Open Mindavi opened 2 years ago

Mindavi commented 2 years ago

I'm trying to load a file from disk using a csv::CSVReader. I'm setting up the CSVFormat to auto-guess the file format.

However, I'm having trouble skipping the first row(s) of a csv file using this library.

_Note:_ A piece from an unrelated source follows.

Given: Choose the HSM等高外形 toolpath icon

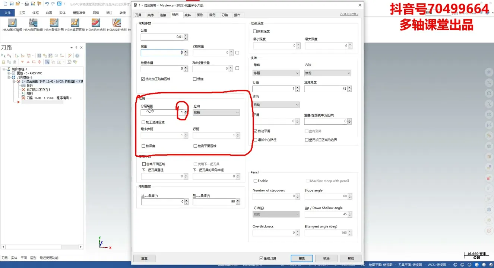Looking at the screenshot, I should click(54, 23).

I made an example test file and test case to show what's going wrong.

skip_rows.csv:

a;b;c;d
this;is;before;header
this;is;before;header_too
timestamp;distance;angle;amplitude
22857782;30000;314159;0
22857786;30000;314109;0

test_read_csv_file.cpp:

// Could be added to test_read_csv_file.cpp
TEST_CASE("Skip rows loaded from file", "[skip_rows_file]")
{
  auto format = csv::CSVFormat::guess_csv();
  format.header_row(3);

  csv::CSVReader reader("skip_rows.csv", format);

  std::vector<std::string> expected = {
      "timestamp", "distance", "angle", "amplitude"
  };

  // Original issue: Leading comments appeared in column names
  REQUIRE(expected == reader.get_col_names());
}

Test result

PS C:\csv-parser> .\build\tests\Debug\csv_test.exe "[skip_rows_file]"
Filters: [skip_rows_file]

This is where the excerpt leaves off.